* _What to produce_:
Rescale the rows from the start of the records through the line containing "ベトナムオフショア開発のお悩み個別相談会 (1009, 1279)", inclusive, reproducing every line with the requests included, multiplying each coordinate in the answers by 1.2 and rounding to whole numbers with halves rounded up. Leave all numbers in the requests unchanged, and return only those lines.

********

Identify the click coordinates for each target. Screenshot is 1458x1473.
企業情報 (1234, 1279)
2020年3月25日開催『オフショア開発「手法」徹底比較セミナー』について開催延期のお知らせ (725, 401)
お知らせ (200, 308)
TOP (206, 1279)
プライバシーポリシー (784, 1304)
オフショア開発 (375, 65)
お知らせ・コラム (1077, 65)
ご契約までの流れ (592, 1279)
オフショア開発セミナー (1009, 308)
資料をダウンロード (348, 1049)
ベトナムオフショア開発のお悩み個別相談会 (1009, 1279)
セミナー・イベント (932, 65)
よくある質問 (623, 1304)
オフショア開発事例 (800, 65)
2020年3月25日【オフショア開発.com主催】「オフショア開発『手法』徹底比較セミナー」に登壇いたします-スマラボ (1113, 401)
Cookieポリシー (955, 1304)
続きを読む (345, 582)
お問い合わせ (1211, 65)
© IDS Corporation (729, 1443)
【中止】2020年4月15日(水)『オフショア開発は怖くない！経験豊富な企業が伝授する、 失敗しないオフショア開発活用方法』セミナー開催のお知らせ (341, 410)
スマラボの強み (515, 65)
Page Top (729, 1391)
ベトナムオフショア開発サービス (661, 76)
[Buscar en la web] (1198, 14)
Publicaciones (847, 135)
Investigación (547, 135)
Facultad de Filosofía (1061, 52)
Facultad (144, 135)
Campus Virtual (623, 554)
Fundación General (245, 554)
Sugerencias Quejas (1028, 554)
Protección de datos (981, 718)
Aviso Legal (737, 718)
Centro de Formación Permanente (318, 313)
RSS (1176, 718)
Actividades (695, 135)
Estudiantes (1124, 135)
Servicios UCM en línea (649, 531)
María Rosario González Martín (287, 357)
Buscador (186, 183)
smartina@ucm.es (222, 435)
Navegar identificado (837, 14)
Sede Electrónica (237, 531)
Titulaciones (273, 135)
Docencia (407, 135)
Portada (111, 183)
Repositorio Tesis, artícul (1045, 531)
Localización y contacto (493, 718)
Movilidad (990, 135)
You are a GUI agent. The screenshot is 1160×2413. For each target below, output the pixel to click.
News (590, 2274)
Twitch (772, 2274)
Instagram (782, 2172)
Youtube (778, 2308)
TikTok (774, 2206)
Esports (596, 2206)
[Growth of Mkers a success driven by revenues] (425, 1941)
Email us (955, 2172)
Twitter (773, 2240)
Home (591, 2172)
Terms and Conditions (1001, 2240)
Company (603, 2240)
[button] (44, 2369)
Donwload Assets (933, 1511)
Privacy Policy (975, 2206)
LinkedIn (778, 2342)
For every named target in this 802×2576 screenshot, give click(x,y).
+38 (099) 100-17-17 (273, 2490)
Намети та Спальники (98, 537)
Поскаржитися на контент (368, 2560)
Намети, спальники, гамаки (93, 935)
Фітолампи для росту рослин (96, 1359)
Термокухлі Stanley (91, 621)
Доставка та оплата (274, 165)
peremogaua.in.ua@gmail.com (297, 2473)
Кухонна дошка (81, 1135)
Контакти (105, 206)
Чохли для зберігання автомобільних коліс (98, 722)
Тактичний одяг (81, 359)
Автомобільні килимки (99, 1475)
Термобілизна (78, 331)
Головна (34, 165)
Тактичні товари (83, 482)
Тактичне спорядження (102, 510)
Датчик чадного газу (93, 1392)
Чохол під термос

********

* _Output for this task_:
Identify the click coordinates for each target. Screenshot is 1458x1473.
企業情報 (1481, 1535)
2020年3月25日開催『オフショア開発「手法」徹底比較セミナー』について開催延期のお知らせ (870, 481)
お知らせ (240, 370)
TOP (247, 1535)
プライバシーポリシー (941, 1565)
オフショア開発 (450, 78)
お知らせ・コラム (1292, 78)
ご契約までの流れ (710, 1535)
オフショア開発セミナー (1211, 370)
資料をダウンロード (418, 1259)
ベトナムオフショア開発のお悩み個別相談会 (1211, 1535)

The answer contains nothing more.